**Exercise aim**
Rewrite the records below with "slider label" changed to "slider caption" and everything else left as is. Leave the pictures out.
==========
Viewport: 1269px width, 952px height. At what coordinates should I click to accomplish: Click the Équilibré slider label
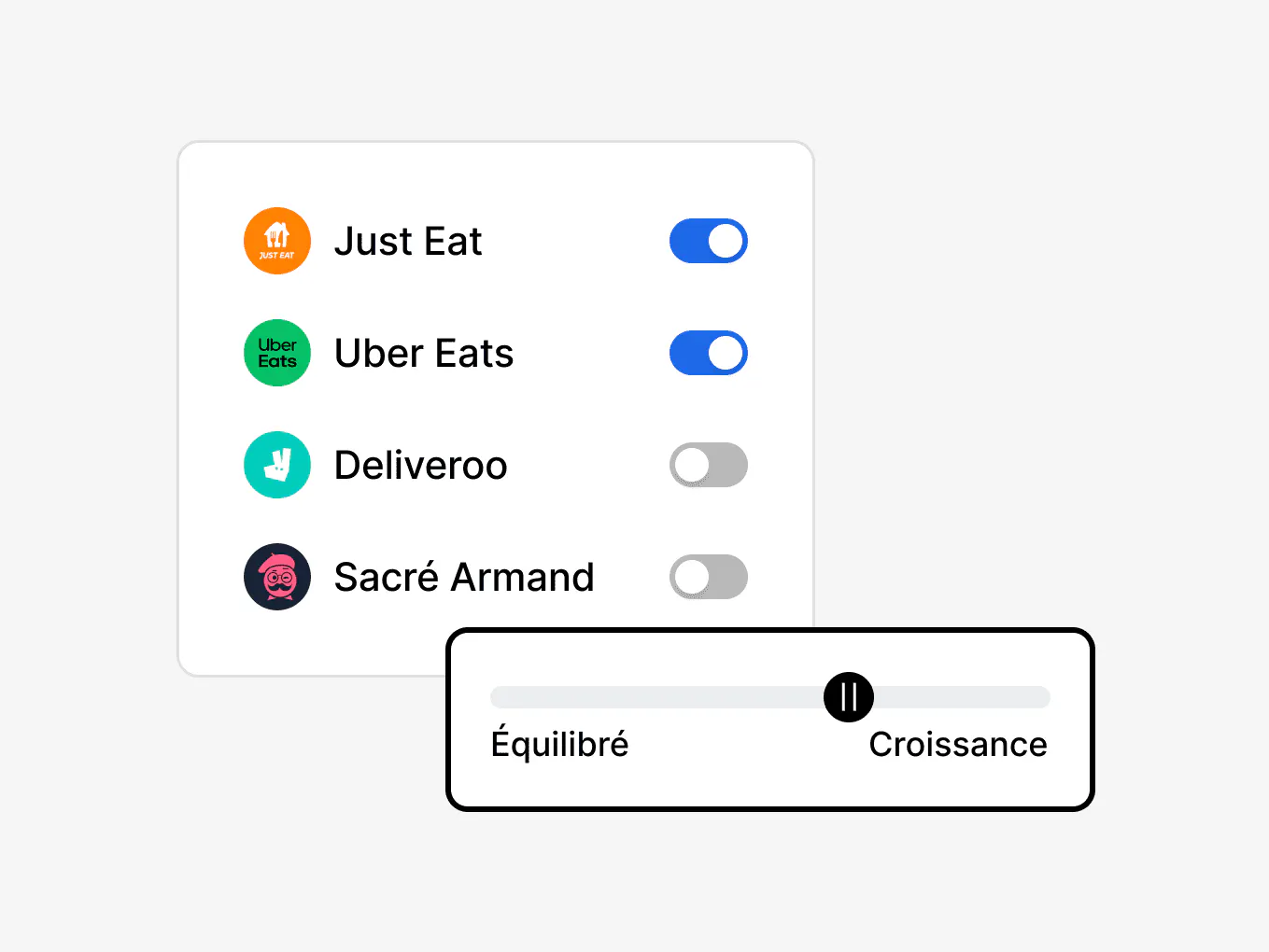[x=560, y=744]
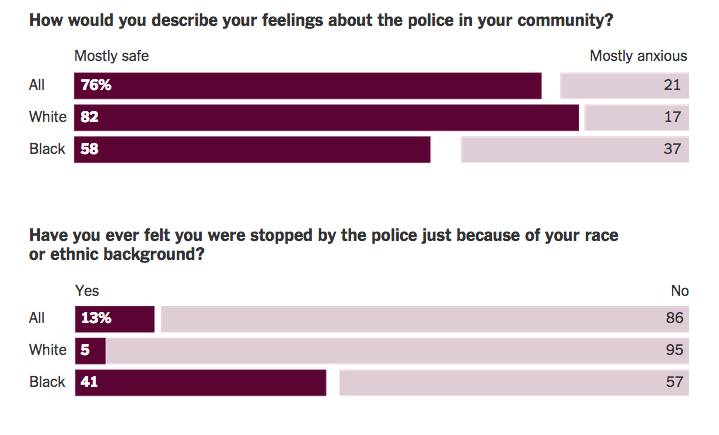Click the light bar showing 17 mostly anxious
Screen dimensions: 719x435
(636, 118)
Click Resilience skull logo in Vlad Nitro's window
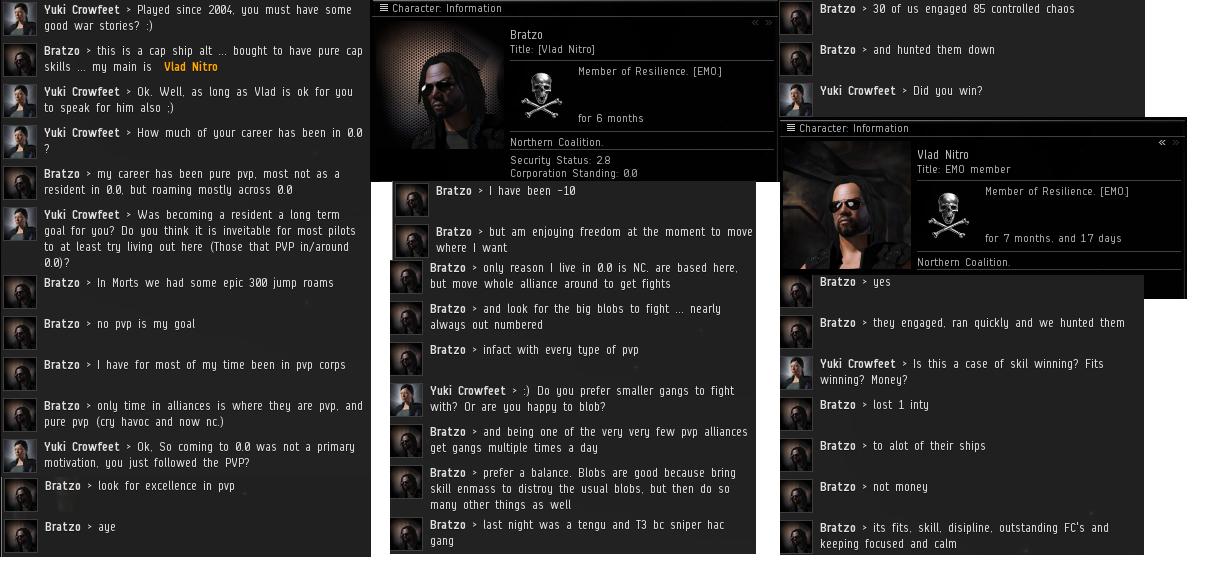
==========
**Task response**
Viewport: 1269px width, 952px height. At what coordinates should I click to accomplish: Click the Équilibré slider caption
[x=560, y=744]
Click the light bar showing 17 mostly anxious
Screen dimensions: 719x435
(636, 118)
Click Resilience skull logo in Vlad Nitro's window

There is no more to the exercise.